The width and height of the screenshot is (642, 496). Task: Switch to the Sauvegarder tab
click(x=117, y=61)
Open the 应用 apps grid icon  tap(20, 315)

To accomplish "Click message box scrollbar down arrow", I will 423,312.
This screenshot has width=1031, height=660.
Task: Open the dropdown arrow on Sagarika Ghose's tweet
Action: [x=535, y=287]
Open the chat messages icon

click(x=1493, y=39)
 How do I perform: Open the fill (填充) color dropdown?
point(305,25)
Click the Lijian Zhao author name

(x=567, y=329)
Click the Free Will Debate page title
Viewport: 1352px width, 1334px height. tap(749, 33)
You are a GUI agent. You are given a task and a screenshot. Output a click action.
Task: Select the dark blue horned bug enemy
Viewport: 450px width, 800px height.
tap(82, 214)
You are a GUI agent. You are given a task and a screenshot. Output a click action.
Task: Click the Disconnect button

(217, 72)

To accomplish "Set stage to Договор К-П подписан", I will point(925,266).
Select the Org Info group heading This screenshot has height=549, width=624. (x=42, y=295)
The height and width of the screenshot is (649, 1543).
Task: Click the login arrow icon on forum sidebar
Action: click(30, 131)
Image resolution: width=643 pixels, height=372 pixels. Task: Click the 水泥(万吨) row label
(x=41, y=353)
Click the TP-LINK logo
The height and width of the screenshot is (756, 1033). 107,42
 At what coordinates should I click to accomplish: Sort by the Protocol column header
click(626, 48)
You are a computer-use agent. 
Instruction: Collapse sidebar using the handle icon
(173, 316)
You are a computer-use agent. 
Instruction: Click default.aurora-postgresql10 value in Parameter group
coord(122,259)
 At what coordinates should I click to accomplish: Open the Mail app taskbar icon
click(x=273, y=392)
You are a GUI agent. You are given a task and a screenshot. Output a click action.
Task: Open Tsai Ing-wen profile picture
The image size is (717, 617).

Brief ->
Once you have read the material above, write all of it out again exactly.

Written reply ->
The width and height of the screenshot is (642, 496). Task: Switch to the Sauvegarder tab
click(x=117, y=61)
Open the 应用 apps grid icon  tap(20, 315)

To accomplish "Click message box scrollbar down arrow", I will 423,312.
This screenshot has width=1031, height=660.
Task: Open the dropdown arrow on Sagarika Ghose's tweet
Action: [x=535, y=287]
Open the chat messages icon

click(x=1493, y=39)
 How do I perform: Open the fill (填充) color dropdown?
point(305,25)
Click the Lijian Zhao author name

(x=567, y=329)
Click the Free Will Debate page title
Viewport: 1352px width, 1334px height. tap(749, 33)
You are a GUI agent. You are given a task and a screenshot. Output a click action.
Task: Select the dark blue horned bug enemy
Viewport: 450px width, 800px height.
tap(82, 214)
You are a GUI agent. You are given a task and a screenshot. Output a click action.
Task: Click the Disconnect button

(217, 72)

To accomplish "Set stage to Договор К-П подписан", I will point(925,266).
Select the Org Info group heading This screenshot has height=549, width=624. (x=42, y=295)
The height and width of the screenshot is (649, 1543).
Task: Click the login arrow icon on forum sidebar
Action: click(30, 131)
Image resolution: width=643 pixels, height=372 pixels. Task: Click the 水泥(万吨) row label
(x=41, y=353)
Click the TP-LINK logo
The height and width of the screenshot is (756, 1033). 107,42
 At what coordinates should I click to accomplish: Sort by the Protocol column header
click(626, 48)
You are a computer-use agent. 
Instruction: Collapse sidebar using the handle icon
(173, 316)
You are a computer-use agent. 
Instruction: Click default.aurora-postgresql10 value in Parameter group
coord(122,259)
 At what coordinates should I click to accomplish: Open the Mail app taskbar icon
click(x=273, y=392)
You are a GUI agent. You are given a task and a screenshot. Output a click action.
Task: Open Tsai Ing-wen profile picture
The image size is (717, 617).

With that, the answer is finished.